┌─ Excerpted data

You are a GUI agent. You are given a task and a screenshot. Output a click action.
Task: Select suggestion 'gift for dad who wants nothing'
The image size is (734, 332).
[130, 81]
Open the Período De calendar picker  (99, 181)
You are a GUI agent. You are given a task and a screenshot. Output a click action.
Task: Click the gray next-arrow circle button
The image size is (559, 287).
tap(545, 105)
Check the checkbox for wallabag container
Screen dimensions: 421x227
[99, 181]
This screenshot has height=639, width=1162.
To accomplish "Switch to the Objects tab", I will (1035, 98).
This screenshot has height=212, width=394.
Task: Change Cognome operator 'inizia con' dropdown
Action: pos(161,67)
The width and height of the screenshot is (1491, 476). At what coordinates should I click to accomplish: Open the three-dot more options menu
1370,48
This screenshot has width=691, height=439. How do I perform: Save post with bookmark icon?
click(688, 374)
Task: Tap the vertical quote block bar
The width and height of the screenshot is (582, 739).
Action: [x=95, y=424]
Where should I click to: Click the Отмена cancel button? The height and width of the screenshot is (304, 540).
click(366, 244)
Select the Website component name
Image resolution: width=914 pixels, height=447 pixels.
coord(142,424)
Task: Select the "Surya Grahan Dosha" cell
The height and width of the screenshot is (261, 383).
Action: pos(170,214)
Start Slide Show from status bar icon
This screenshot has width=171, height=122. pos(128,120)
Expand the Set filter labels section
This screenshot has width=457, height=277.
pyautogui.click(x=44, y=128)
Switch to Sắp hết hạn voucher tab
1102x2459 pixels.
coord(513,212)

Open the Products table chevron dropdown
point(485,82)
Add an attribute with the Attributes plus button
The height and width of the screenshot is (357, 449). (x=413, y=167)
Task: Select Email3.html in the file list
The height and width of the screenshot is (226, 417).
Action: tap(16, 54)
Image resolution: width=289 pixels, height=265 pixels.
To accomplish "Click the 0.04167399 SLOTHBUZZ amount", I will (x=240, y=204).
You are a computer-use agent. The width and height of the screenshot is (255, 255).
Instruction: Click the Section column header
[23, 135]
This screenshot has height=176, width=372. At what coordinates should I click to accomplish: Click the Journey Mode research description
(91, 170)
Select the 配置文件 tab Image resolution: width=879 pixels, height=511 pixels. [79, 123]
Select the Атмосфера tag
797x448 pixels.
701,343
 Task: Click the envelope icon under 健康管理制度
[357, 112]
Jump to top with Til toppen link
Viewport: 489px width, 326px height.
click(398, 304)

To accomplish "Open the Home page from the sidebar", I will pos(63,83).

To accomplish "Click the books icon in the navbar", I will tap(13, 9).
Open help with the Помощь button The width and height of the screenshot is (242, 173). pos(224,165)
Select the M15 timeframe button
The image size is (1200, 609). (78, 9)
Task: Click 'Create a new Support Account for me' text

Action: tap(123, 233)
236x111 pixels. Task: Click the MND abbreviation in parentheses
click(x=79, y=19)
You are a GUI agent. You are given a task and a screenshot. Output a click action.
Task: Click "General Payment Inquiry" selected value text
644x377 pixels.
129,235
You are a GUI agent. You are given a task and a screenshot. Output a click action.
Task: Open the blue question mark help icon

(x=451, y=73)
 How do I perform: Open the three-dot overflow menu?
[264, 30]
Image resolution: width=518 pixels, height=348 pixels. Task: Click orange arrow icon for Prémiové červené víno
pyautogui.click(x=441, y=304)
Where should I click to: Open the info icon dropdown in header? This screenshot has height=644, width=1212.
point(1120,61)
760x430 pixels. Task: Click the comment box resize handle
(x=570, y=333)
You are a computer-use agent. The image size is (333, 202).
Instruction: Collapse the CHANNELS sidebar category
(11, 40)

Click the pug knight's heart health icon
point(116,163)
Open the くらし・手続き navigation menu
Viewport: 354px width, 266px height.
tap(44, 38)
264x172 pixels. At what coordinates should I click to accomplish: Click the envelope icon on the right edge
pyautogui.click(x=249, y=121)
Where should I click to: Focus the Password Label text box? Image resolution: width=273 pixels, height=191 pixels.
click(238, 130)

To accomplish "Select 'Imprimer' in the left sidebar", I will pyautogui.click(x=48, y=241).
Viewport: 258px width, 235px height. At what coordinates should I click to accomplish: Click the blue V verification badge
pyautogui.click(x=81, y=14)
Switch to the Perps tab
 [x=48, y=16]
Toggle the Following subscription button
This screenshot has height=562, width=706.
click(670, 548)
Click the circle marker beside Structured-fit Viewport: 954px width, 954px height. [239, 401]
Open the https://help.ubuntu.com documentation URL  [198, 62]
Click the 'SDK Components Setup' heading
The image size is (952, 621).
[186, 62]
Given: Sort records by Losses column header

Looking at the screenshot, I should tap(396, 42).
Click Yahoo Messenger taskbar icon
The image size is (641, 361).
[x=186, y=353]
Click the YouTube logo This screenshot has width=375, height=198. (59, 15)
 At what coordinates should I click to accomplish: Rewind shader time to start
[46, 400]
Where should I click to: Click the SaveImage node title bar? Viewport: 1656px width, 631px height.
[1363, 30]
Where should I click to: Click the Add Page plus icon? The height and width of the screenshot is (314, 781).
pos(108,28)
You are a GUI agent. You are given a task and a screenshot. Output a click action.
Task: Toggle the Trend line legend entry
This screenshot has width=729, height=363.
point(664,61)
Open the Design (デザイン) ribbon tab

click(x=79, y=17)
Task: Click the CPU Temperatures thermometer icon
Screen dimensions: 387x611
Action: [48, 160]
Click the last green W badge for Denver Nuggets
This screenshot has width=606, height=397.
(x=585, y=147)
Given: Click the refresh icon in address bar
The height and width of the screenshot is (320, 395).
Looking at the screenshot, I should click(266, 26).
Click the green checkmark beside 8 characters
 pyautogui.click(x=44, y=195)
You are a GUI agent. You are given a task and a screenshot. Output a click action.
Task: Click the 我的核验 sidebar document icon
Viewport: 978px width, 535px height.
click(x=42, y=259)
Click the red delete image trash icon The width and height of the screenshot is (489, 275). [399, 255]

└─

__Aim of the task__. All of the entries above must be transcribed exactly.

__Solution for this task__.
You are a GUI agent. You are given a task and a screenshot. Output a click action.
Task: Select suggestion 'gift for dad who wants nothing'
The image size is (734, 332).
[130, 81]
Open the Período De calendar picker  (99, 181)
You are a GUI agent. You are given a task and a screenshot. Output a click action.
Task: Click the gray next-arrow circle button
The image size is (559, 287).
tap(545, 105)
Check the checkbox for wallabag container
Screen dimensions: 421x227
[99, 181]
This screenshot has height=639, width=1162.
To accomplish "Switch to the Objects tab", I will (1035, 98).
This screenshot has height=212, width=394.
Task: Change Cognome operator 'inizia con' dropdown
Action: pos(161,67)
The width and height of the screenshot is (1491, 476). At what coordinates should I click to accomplish: Open the three-dot more options menu
1370,48
This screenshot has width=691, height=439. How do I perform: Save post with bookmark icon?
click(688, 374)
Task: Tap the vertical quote block bar
The width and height of the screenshot is (582, 739).
Action: [x=95, y=424]
Where should I click to: Click the Отмена cancel button? The height and width of the screenshot is (304, 540).
click(366, 244)
Select the Website component name
Image resolution: width=914 pixels, height=447 pixels.
coord(142,424)
Task: Select the "Surya Grahan Dosha" cell
The height and width of the screenshot is (261, 383).
Action: pos(170,214)
Start Slide Show from status bar icon
This screenshot has width=171, height=122. pos(128,120)
Expand the Set filter labels section
This screenshot has width=457, height=277.
pyautogui.click(x=44, y=128)
Switch to Sắp hết hạn voucher tab
1102x2459 pixels.
coord(513,212)

Open the Products table chevron dropdown
point(485,82)
Add an attribute with the Attributes plus button
The height and width of the screenshot is (357, 449). (x=413, y=167)
Task: Select Email3.html in the file list
The height and width of the screenshot is (226, 417).
Action: tap(16, 54)
Image resolution: width=289 pixels, height=265 pixels.
To accomplish "Click the 0.04167399 SLOTHBUZZ amount", I will (x=240, y=204).
You are a computer-use agent. The width and height of the screenshot is (255, 255).
Instruction: Click the Section column header
[23, 135]
This screenshot has height=176, width=372. At what coordinates should I click to accomplish: Click the Journey Mode research description
(91, 170)
Select the 配置文件 tab Image resolution: width=879 pixels, height=511 pixels. [79, 123]
Select the Атмосфера tag
797x448 pixels.
701,343
 Task: Click the envelope icon under 健康管理制度
[357, 112]
Jump to top with Til toppen link
Viewport: 489px width, 326px height.
click(398, 304)

To accomplish "Open the Home page from the sidebar", I will pos(63,83).

To accomplish "Click the books icon in the navbar", I will tap(13, 9).
Open help with the Помощь button The width and height of the screenshot is (242, 173). pos(224,165)
Select the M15 timeframe button
The image size is (1200, 609). (78, 9)
Task: Click 'Create a new Support Account for me' text

Action: tap(123, 233)
236x111 pixels. Task: Click the MND abbreviation in parentheses
click(x=79, y=19)
You are a GUI agent. You are given a task and a screenshot. Output a click action.
Task: Click "General Payment Inquiry" selected value text
644x377 pixels.
129,235
You are a GUI agent. You are given a task and a screenshot. Output a click action.
Task: Open the blue question mark help icon

(x=451, y=73)
 How do I perform: Open the three-dot overflow menu?
[264, 30]
Image resolution: width=518 pixels, height=348 pixels. Task: Click orange arrow icon for Prémiové červené víno
pyautogui.click(x=441, y=304)
Where should I click to: Open the info icon dropdown in header? This screenshot has height=644, width=1212.
point(1120,61)
760x430 pixels. Task: Click the comment box resize handle
(x=570, y=333)
You are a computer-use agent. The image size is (333, 202).
Instruction: Collapse the CHANNELS sidebar category
(11, 40)

Click the pug knight's heart health icon
point(116,163)
Open the くらし・手続き navigation menu
Viewport: 354px width, 266px height.
tap(44, 38)
264x172 pixels. At what coordinates should I click to accomplish: Click the envelope icon on the right edge
pyautogui.click(x=249, y=121)
Where should I click to: Focus the Password Label text box? Image resolution: width=273 pixels, height=191 pixels.
click(238, 130)

To accomplish "Select 'Imprimer' in the left sidebar", I will pyautogui.click(x=48, y=241).
Viewport: 258px width, 235px height. At what coordinates should I click to accomplish: Click the blue V verification badge
pyautogui.click(x=81, y=14)
Switch to the Perps tab
 [x=48, y=16]
Toggle the Following subscription button
This screenshot has height=562, width=706.
click(670, 548)
Click the circle marker beside Structured-fit Viewport: 954px width, 954px height. [239, 401]
Open the https://help.ubuntu.com documentation URL  [198, 62]
Click the 'SDK Components Setup' heading
The image size is (952, 621).
[186, 62]
Given: Sort records by Losses column header

Looking at the screenshot, I should tap(396, 42).
Click Yahoo Messenger taskbar icon
The image size is (641, 361).
[x=186, y=353]
Click the YouTube logo This screenshot has width=375, height=198. (59, 15)
 At what coordinates should I click to accomplish: Rewind shader time to start
[46, 400]
Where should I click to: Click the SaveImage node title bar? Viewport: 1656px width, 631px height.
[1363, 30]
Where should I click to: Click the Add Page plus icon? The height and width of the screenshot is (314, 781).
pos(108,28)
You are a GUI agent. You are given a task and a screenshot. Output a click action.
Task: Toggle the Trend line legend entry
This screenshot has width=729, height=363.
point(664,61)
Open the Design (デザイン) ribbon tab

click(x=79, y=17)
Task: Click the CPU Temperatures thermometer icon
Screen dimensions: 387x611
Action: [48, 160]
Click the last green W badge for Denver Nuggets
This screenshot has width=606, height=397.
(x=585, y=147)
Given: Click the refresh icon in address bar
The height and width of the screenshot is (320, 395).
Looking at the screenshot, I should click(266, 26).
Click the green checkmark beside 8 characters
 pyautogui.click(x=44, y=195)
You are a GUI agent. You are given a task and a screenshot. Output a click action.
Task: Click the 我的核验 sidebar document icon
Viewport: 978px width, 535px height.
click(x=42, y=259)
Click the red delete image trash icon The width and height of the screenshot is (489, 275). [399, 255]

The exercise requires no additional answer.